Most organisations approach AI backwards. They start with the technology — a new model, a shiny tool, a vendor demo — and work backwards to find a use case. The result is a portfolio of proofs-of-concept that never make it to production.
A real AI strategy starts with outcomes, not tools.
What does your organisation actually need?
Before evaluating any AI technology, you need honest answers to three questions:
- Where are our biggest friction points? These are the processes where errors are common, speed is critical, or skilled people spend time on repetitive work.
- What decisions do we make repeatedly? AI is most valuable when applied to decisions that are made at scale with consistent inputs.
- Where does quality matter most to customers? AI can improve consistency, but inconsistency in the wrong place destroys trust.
The answers will tell you where AI can have genuine impact — not where it sounds impressive.
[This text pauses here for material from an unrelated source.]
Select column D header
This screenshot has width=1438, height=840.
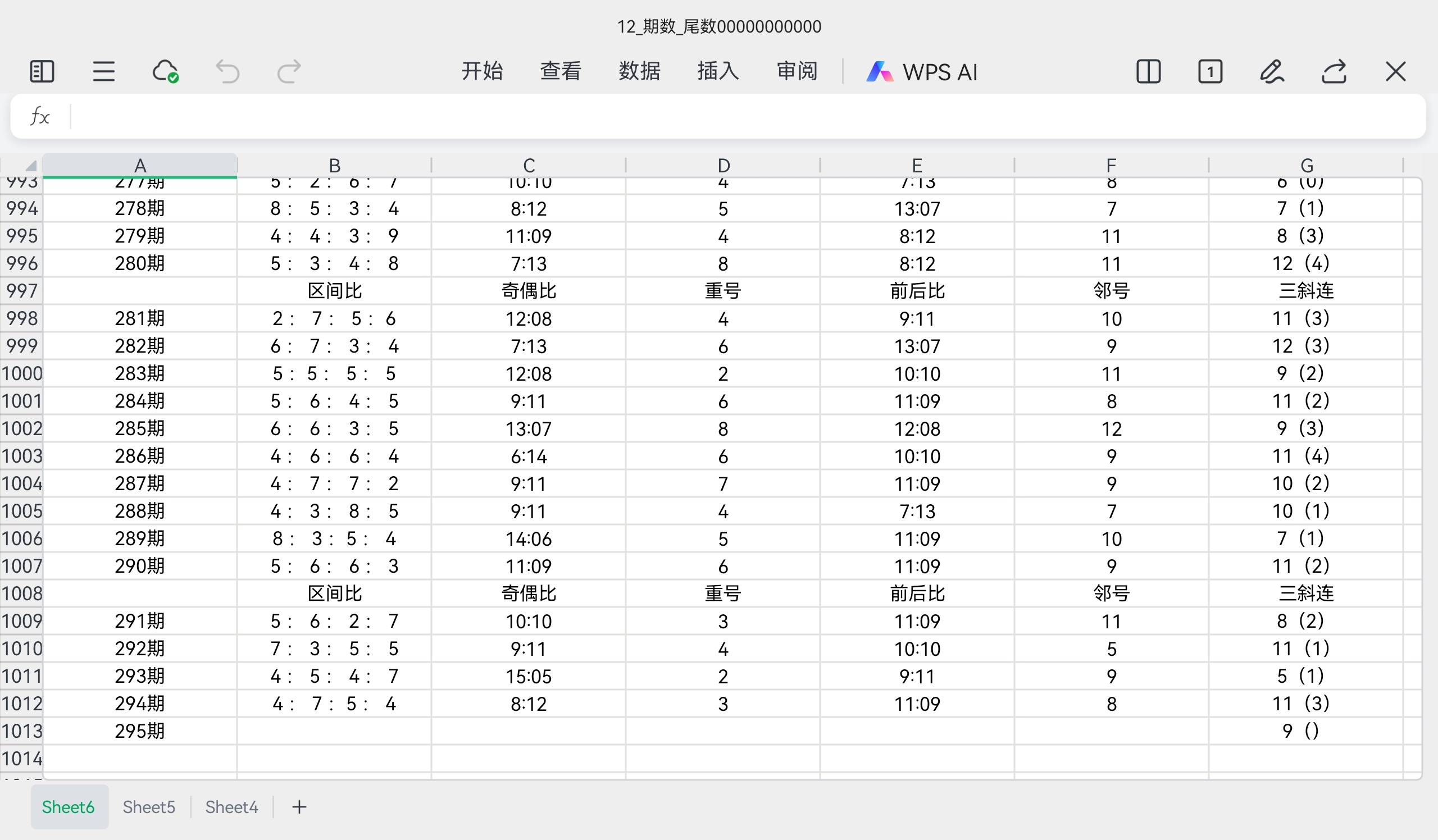coord(723,166)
The build vs. buy question
Most organisations do not need to build their own models. Foundation models from leading providers are powerful, cost-effective, and improving rapidly. The real differentiator is not the model — it is the data, the workflow integration, and the human oversight layer.
Build your own when:
- You have proprietary data that would give a model a genuine competitive edge
- The use case requires privacy guarantees that hosted APIs cannot provide
- You have the engineering capacity to maintain and retrain models over time
In every other case, start with an API.
Governance is not optional
The organisations that will build durable AI capability are not the ones that move fastest — they are the ones that move deliberately. That means establishing clear ownership for AI decisions, building evaluation frameworks before deployment, and treating AI incidents with the same seriousness as security incidents.
Getting started with AI strategy is not about picking tools. It is about asking the right questions, in the right order, with the right people in the room.